Seperti yang telah disebutkan sebelumnya bahwa bagi Nurcholish Madjid HAM tidak bersifat mutlak. Hak dapat dibatasi demi kepentingan umum atau untuk melindungi hak-hak pribadi yang lain. Antara hak-hak pribadi dan kewajiban harus seimbang. Hal ini mengisyaratkan bahwa pencabutan hak politik menurut Nurcholish Madjid tidak melanggar HAM asal pencabutan tersebut dilakukan berdasarkan Undang-undang yang berlaku dan demi kepentingan masyarakat yang lebih luas.

Untuk dapat menghasilkan pemidanaan yang ideal, hakim harus profesional.

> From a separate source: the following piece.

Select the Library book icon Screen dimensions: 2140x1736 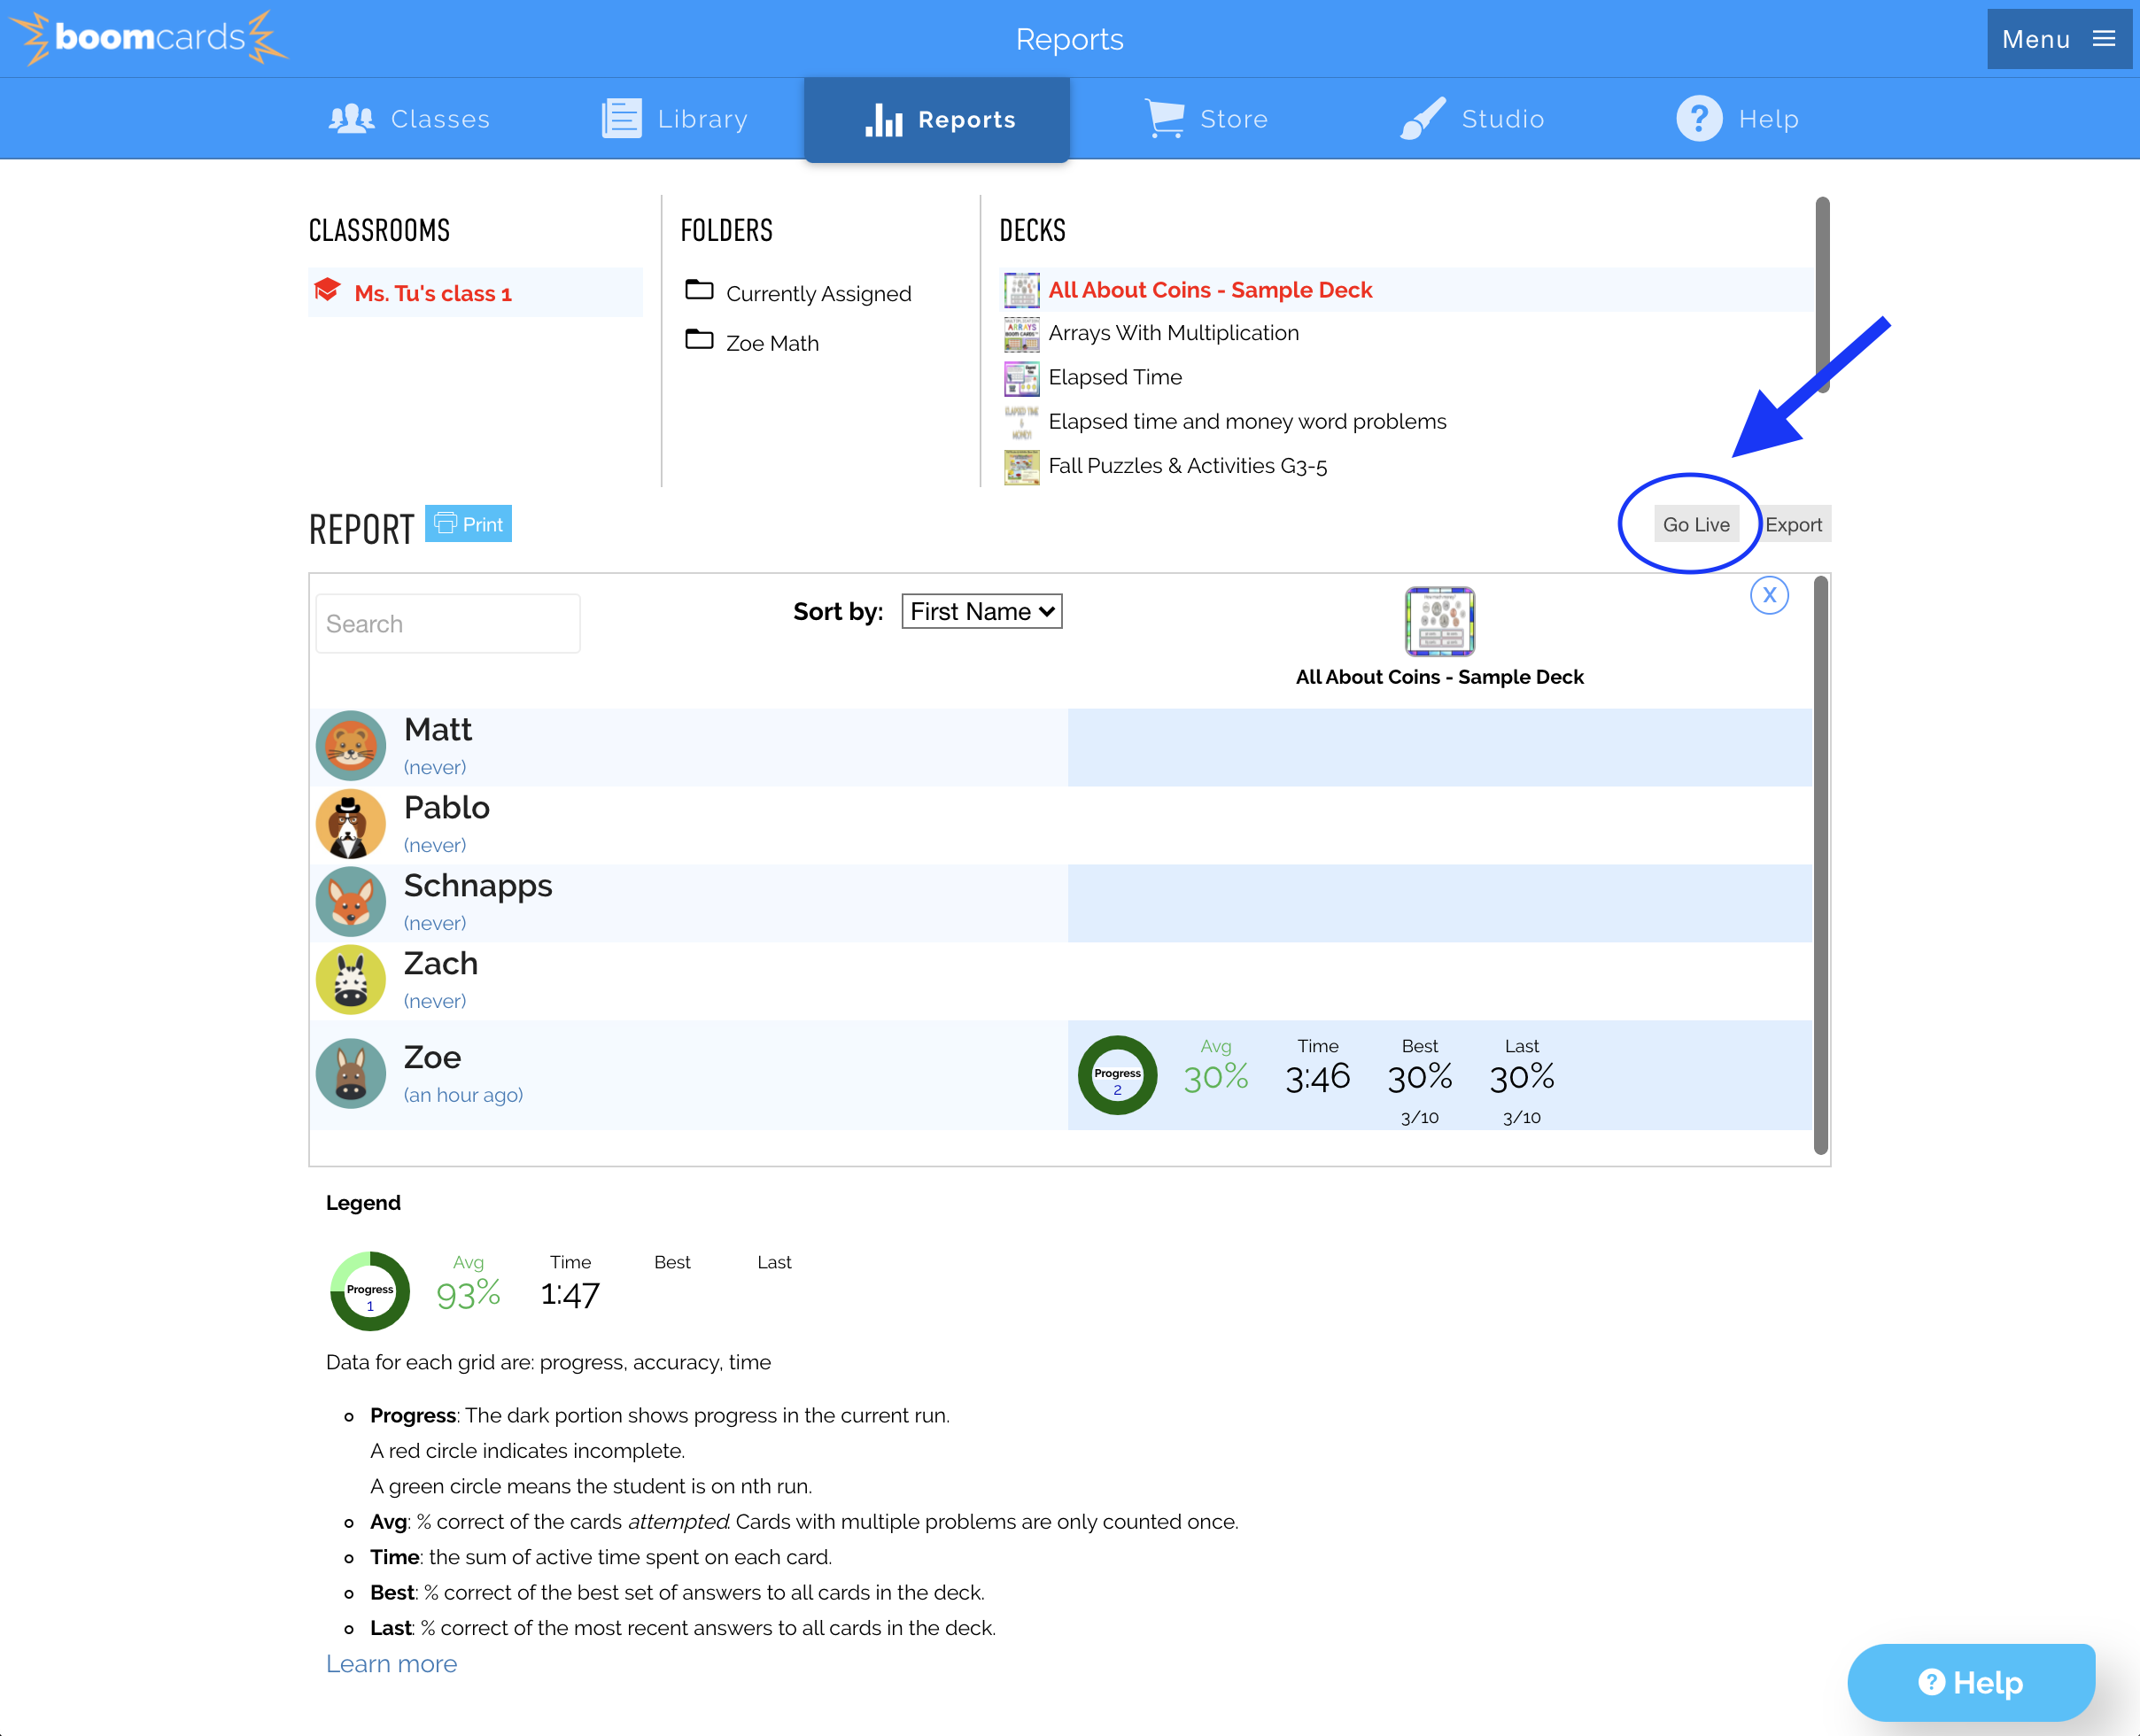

Berdasarkan keprofesionalan hakim tersebut, maka dalam menjatuhkan pidana pencabutan hak politik atau hak memilih dan dipilih dalam jabatan publik yang merupakan pidana tambahan dalam tindak pidana korupsi, hakim dapat menilai layak dan tidaknya pidana tersebut dijatuhkan.

Pertimbangan aspek kepentingan negara dan masyarakat harus diutamakan selain pertimbangan konsep tujuan pemidanaan,dan keselarasan dengan peraturan perundangan yang berlaku.

Penerapan pidana tambahan ini kepada pelaku korupsi sebagai penyelanggara negara untuk melindungi kepentingan masyarakat agar tidak mendapatkan pemimpin yang korup maupun pemimpin yang didukung oleh konstituen yang korup. Di masa mendatang diharapkan pemimpin yang korup tidak akan dipilih dan tidak berhak memilih. Sehingga penjatuhan pidana ini mengembalikan situasi yang rusak akibat dari tindak pidana yang dilakukan oleh pelaku yang tetap menitikberatkan terciptanya keadilan dan keseimbangan bagi pelaku tindak pidana dan korban, serta masyarakat.